I nod. “My scent trail will show that I stayed close to the house. I went straight to Bishop.”
Silas’s gaze falls on me, narrowed, assessing. I suppose I ought to simper, play the broken filly who has learned her lesson and run to her newly acknowledged “master” for protection. But I can’t act that well.
“I know better than to run away,” I say simply.
Silas looks from one of us to the other, and then around at those gathering from the forest. When Henry says, “I didn’t see Reginald,” Silas snaps, “Silence.” Then he turns to the wolves and points from one to the next, giving orders.
“You, bring me Reginald. You, check on Miles. He was her guard tonight. You, find my daughter’s trail.
All of you. Confirm or disprove her story.
I want the truth, whatever that may be.”
“May I take Cordelia inside?” Bishop asks.
Silas grunts.
“May I take her to her bedroom? The cell isn’t safe, and I think she’s proven she won’t run.”

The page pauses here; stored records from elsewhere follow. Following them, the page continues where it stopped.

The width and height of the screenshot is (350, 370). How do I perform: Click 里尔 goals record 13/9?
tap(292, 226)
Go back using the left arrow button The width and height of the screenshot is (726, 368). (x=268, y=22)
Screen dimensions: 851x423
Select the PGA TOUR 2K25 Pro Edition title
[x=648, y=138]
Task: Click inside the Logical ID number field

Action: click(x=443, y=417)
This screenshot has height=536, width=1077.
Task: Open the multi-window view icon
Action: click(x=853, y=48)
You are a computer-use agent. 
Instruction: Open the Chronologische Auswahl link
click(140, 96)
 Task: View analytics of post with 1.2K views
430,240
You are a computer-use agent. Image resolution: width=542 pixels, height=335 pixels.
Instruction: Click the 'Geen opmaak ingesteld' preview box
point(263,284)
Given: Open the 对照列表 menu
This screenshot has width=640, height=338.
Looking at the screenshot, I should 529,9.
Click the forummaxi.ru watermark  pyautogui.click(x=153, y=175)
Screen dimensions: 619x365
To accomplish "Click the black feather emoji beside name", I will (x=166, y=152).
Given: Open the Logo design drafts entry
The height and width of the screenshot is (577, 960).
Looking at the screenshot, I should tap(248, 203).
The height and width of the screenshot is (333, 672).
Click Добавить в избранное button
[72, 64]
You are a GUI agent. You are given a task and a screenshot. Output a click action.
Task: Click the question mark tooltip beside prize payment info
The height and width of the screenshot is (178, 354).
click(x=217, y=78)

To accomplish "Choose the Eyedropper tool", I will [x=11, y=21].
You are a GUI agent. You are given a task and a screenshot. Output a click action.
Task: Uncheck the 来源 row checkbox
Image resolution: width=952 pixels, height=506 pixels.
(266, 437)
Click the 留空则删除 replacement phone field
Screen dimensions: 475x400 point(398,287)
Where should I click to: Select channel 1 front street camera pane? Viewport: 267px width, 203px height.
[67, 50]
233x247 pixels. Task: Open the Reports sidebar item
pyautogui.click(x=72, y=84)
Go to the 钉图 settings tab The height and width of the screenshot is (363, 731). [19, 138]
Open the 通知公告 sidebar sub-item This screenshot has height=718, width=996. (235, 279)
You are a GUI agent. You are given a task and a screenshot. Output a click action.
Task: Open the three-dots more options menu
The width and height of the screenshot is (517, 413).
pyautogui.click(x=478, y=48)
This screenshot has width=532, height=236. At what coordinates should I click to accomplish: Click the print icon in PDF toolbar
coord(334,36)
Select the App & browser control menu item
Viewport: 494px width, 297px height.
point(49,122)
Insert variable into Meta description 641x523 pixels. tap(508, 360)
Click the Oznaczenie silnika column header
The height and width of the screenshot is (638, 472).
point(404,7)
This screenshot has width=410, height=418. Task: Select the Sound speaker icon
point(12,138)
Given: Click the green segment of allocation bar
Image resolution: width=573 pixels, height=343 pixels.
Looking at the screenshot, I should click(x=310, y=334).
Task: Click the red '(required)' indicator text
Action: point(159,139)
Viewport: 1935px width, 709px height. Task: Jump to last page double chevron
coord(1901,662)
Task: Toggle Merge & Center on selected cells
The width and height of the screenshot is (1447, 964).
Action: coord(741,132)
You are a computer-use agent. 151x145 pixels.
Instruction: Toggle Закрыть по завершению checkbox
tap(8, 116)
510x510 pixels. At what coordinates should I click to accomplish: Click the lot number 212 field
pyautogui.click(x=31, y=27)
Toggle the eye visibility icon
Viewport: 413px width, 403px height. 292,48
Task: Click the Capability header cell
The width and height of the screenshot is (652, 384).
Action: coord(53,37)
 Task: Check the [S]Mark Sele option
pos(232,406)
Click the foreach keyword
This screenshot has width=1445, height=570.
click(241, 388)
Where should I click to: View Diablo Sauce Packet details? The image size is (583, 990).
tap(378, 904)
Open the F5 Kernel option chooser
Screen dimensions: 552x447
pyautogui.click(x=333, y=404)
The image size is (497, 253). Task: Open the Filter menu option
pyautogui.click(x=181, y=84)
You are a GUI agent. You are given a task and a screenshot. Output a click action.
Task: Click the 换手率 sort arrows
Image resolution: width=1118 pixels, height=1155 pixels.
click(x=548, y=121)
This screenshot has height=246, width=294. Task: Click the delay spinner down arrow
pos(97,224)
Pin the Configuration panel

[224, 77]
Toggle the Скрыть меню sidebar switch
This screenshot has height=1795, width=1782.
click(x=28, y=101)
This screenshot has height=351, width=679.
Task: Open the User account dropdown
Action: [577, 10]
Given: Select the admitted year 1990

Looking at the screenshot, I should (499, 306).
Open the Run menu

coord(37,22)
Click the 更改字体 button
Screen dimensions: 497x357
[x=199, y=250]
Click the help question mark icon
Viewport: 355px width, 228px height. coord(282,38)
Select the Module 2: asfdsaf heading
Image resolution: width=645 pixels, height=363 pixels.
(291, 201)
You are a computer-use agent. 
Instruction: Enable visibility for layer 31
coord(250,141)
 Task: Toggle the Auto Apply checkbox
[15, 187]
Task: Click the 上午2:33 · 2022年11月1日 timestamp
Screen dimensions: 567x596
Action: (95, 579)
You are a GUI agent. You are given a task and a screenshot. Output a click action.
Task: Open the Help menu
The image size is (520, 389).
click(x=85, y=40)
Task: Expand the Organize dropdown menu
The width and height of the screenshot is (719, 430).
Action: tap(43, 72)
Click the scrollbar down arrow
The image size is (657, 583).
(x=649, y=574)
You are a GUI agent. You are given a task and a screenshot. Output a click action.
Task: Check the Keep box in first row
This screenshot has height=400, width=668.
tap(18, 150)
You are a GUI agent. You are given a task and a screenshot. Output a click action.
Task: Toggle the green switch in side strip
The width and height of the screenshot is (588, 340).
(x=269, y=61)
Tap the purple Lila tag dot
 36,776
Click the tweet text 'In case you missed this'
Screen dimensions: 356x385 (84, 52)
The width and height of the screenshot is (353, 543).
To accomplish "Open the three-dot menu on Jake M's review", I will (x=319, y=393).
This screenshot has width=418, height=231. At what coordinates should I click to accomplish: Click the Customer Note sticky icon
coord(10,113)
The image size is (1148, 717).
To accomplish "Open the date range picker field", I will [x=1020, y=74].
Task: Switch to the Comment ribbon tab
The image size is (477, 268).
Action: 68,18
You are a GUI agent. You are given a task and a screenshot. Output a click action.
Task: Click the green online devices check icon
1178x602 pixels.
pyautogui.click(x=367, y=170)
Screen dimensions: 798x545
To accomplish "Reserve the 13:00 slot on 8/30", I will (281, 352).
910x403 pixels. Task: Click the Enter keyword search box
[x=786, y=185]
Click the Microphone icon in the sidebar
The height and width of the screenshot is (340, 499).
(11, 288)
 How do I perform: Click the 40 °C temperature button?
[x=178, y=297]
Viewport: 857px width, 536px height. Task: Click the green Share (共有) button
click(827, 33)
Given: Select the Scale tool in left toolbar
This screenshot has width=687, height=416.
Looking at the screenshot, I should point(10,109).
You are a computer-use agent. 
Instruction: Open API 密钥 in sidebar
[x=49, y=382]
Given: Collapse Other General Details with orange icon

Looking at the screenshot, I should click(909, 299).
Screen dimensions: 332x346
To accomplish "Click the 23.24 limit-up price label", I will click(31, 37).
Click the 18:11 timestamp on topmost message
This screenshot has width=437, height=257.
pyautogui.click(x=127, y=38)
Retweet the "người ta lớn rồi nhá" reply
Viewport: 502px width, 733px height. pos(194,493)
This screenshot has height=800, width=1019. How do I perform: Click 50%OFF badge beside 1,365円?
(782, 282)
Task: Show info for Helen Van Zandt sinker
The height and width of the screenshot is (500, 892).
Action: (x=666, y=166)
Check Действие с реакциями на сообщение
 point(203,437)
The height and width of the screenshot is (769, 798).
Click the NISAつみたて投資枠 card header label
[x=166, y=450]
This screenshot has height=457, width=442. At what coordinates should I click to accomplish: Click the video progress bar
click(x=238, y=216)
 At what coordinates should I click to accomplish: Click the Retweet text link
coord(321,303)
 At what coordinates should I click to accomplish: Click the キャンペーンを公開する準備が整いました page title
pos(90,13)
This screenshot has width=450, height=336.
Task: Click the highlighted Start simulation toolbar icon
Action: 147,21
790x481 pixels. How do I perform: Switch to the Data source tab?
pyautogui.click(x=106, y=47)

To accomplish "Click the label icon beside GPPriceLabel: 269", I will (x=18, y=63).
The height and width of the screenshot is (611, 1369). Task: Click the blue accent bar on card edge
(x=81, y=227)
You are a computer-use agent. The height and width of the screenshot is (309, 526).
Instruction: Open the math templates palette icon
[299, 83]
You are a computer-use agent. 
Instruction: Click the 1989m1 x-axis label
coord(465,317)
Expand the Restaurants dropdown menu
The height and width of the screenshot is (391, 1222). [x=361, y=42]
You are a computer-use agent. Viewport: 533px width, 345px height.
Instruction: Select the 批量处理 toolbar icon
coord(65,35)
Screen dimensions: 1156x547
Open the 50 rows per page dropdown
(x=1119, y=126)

“Unless it’s a trick,” Silas mutters. “Return only to flee at a more opportune time. Fine. You take her inside, but she’s your responsibility.”
“I’ll be the one to guard her from now on.”
“Good.”
“To be extra careful, I’ll stay in her bedchamber, not the adjoining room.”
Silas slowly turns our way.
“On her bedroom floor, of course,” Bishop says. “Until our wedding night.”
Silas doesn’t exactly smile. He’s too angry for that. But a glimmer seeps into his eyes.
“I don’t care where you sleep. I’ll speak to both of you tomorrow.”